College of DuPage strives to meet new workplace demands

  • Brian Caputo

    Brian Caputo

 
By Brian Caputo
College of DuPage president
Posted8/13/2019 10:11 AM

Meeting the demands of the workplace always has been a priority for College of DuPage. We work closely with employers and legislators to determine what needs should be addressed at any given time.

The U.S. Department of Labor currently is predicting a shortfall of more than 2 million skilled workers by 2020.

                                                                                                                                                                                                                       
 

The evolving nature of technology and its impact on business and industry are changing the types of skills that employers are seeking in their employees.

IBM CEO Ginni Rometty is credited with coining the term "new-collar worker," which applies to employees who gain technical and soft skills through programs offered by community colleges, vocational schools, software boot camps and the like.

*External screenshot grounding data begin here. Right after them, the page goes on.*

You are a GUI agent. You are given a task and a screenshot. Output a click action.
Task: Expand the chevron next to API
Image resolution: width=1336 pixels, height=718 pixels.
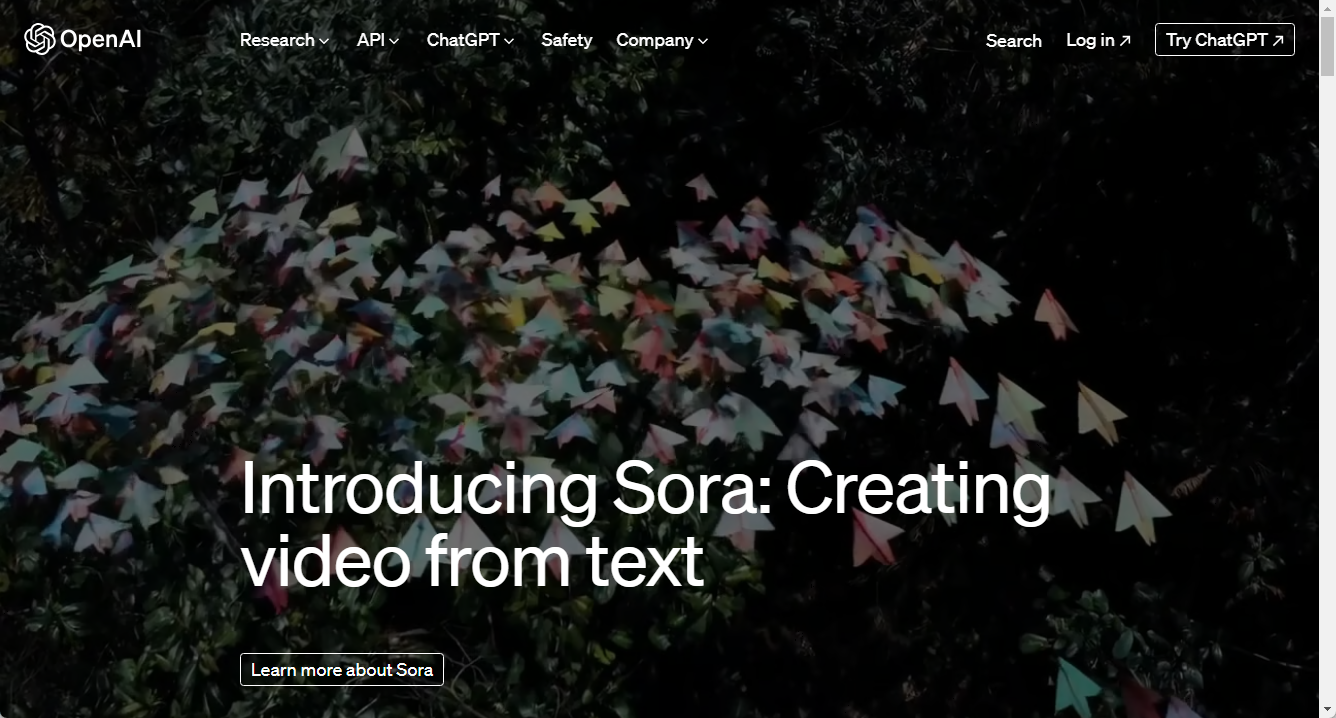point(394,41)
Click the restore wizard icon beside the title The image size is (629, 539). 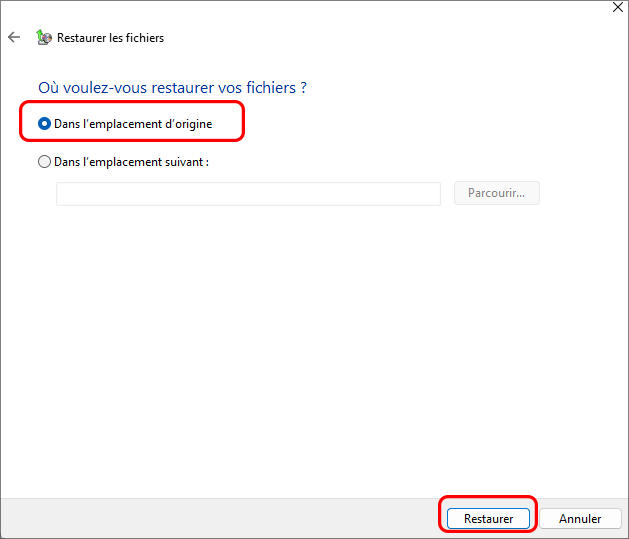(43, 38)
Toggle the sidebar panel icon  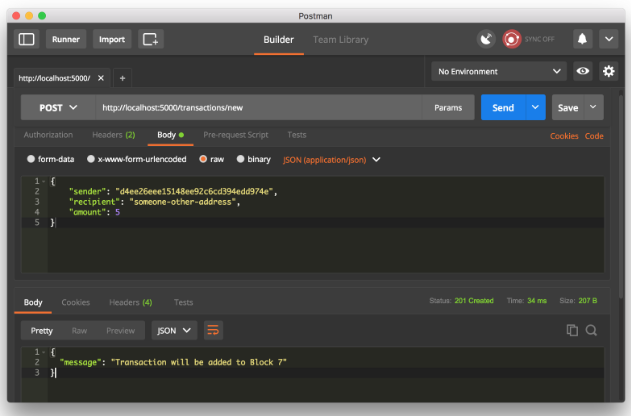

According to a recent article in Inside Higher Ed, educators will be responsible for teaching the core skills of critical thinking, communication and leadership while endeavoring to stay ahead of the curve on technology and emerging practices. Students also need to understand that adaptability is key in dealing with continual change created by new technology.

College of DuPage is committed to addressing these needs. Project Hire-Ed, which I have written about in the past, is the college's workforce development program that aligns postsecondary education with certain workforce skill requirements through partnerships with area employers.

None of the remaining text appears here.